In December the company reported that that hackers had stolen card data including numbers, names, postal addresses, phone numbers and email addresses, though the data is said to be "partial in nature." Thieves are reported to have installed data-stealing code on to card-swipe machines at tills in all 1,797 Target stores between November 27 and December 15 last year.
Target has offered one year of free credit monitoring and identity theft protection to all its US customers, with three months to enroll, and has said customers would have "zero liability" for any fraud losses; it is also providing tips on avoiding scams for those whose emails were taken.
Nonetheless, some customers still reportedly intend to sue Target, for failing to notify them of the breach before it was first reported and for not maintaining “reasonable security procedures" to prevent the attack.

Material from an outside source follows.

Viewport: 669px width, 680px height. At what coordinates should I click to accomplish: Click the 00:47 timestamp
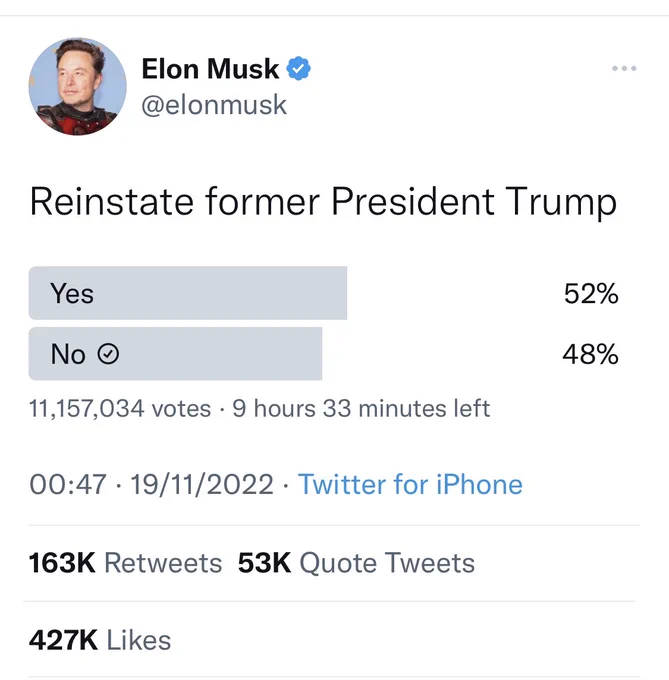(68, 484)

Sales had been going well, but were then hit by the breach with forecasts for fourth-quarter earnings down. Target shares initially fell 32 cents to US$ 63.03 (approximately £38.25) shortly after the market opened, with the company announcing reduced Q4 earnings from flat to a 2.5 percent decline.
Jason Hart, VP Cloud Solutions at SafeNet commented: “Whilst the payment information taken in the Target breach was encrypted, immediately reducing the impact of the breach, it is clear that data cannot be encrypted in isolation.
"Right now, companies encrypt to be compliant with numerous data breach regulations, such as PCI-DSS. However, as with most compliance regulations, PCI-DSS only mandates a lowest common denominator-level of security and more protection is required. Organisations now need to move beyond basic regulations and ensure that they are securing data throughout its whole lifecycle. This means securing data at the application layer (such as point-of-sale terminals), while it is in transit or motion, and when it is stored."
Hart added: “One of the most common mistakes that organisations make is storing the encryption key in an insecure manner, thus exposing sensitive information to significant risk. Therefore, only those companies that encrypt all valuable data and apply tamper-proof and robust controls to the management of the keys, can be safe in the knowledge that their data is protected whether or not a security breach occurs.”
Target is the third-largest US retailer and this is the second-largest such breach reported by a US retailer.